American politician (born 1953)

Joseph D. Wardy (born 1953) is the former mayor of El Paso, Texas. He was elected mayor in 2003, when he unseated incumbent mayor Raymond Caballero. Wardy was defeated by John Cook in the 2005 mayoral election.

Wardy, a businessman in the trucking industry, was generally regarded as favorable to business interests, in contrast to his predecessor's more confrontational stand against "big developers" and industries. During his term, El Paso transitioned from a mayor-council form of government to one with a "weak mayor" and appointed city manager.

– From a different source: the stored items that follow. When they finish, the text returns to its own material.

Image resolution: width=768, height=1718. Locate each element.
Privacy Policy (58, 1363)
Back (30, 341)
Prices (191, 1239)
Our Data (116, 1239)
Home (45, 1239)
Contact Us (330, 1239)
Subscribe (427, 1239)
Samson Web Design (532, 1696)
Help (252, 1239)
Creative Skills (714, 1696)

On Tuesday, May 9, 2006, the National Center for the Employment of the Disabled (NCED) (renamed Ready One Industries in March 2006), of which Wardy was President and CEO, was raided by over 65 agents with the Federal Bureau of Investigation (FBI), General Services Administration, US Army and Internal Revenue Service. The raid, which began at 8:00 am and lasted well into the evening, was part of an ongoing probe into contracts awarded. The company won contracts based on a promise that at least 75 percent of workers filling government orders would be severely disabled. Officers took over two truckloads of documents and several copied hard drives from office computers to aid in the investigation. It was soon thereafter concluded that Wardy was responsible for no wrongdoing.

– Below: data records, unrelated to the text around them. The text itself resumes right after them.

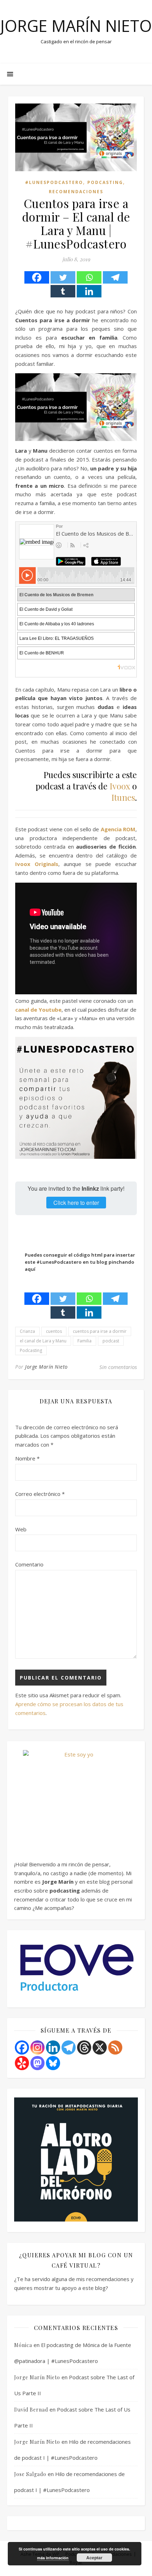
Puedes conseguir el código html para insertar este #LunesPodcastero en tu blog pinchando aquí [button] (80, 1262)
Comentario (29, 1564)
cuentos (54, 1331)
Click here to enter (76, 1202)
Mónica (23, 2345)
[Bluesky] (53, 2063)
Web (21, 1529)
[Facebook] (36, 277)
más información (53, 2557)
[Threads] (84, 2047)
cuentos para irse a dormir (100, 1331)
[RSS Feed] (115, 2047)
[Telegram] (115, 277)
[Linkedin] (89, 291)
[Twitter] (63, 277)
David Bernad (31, 2409)
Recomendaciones (76, 192)
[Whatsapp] (89, 277)
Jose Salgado (30, 2474)
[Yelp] (22, 2063)
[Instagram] (37, 2047)
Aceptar (94, 2557)
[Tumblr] (63, 291)
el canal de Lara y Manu (43, 1341)
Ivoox (120, 786)
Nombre (27, 1458)
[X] (100, 2047)
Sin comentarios (118, 1366)
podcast (111, 1341)
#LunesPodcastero (54, 182)
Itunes (123, 797)
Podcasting (105, 182)
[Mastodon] (37, 2063)
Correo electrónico (40, 1493)
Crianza (27, 1331)
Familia (84, 1341)
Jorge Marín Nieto (76, 26)
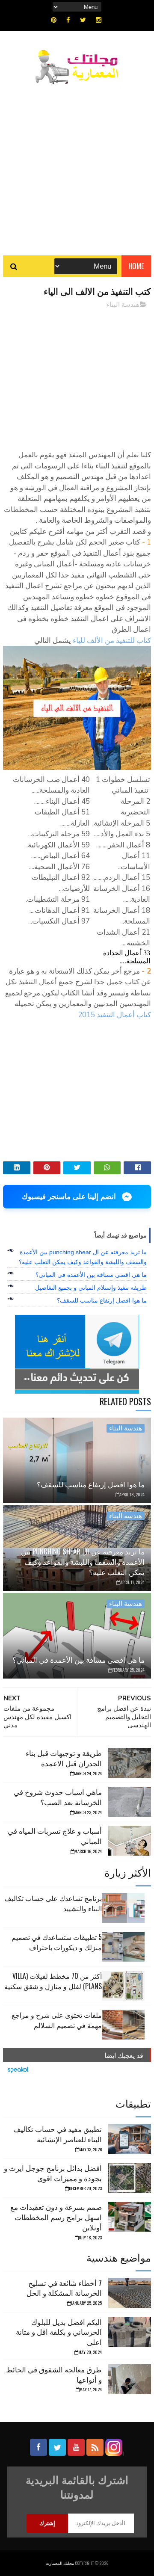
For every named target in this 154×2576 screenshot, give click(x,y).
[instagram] (98, 20)
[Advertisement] (77, 166)
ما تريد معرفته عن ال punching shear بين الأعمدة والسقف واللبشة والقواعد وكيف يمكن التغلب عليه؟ (83, 1561)
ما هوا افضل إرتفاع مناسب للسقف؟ (102, 1300)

Wardy was detained and questioned by police and the FBI after a screener at the El Paso International Airport detected a loaded handgun in his carry-on luggage on Wednesday, March 7, 2007. Wardy was the fifth individual attempting to carry a weapon aboard an aircraft since 2005. According to FBI spokeswoman Andrea Simmons, Simmons described the gun, which was confiscated by the FBI, as a .22-caliber Beretta. Wardy was released after being questioned. He was not arrested or charged, but the U.S. Attorney's Office requested that the investigation continue.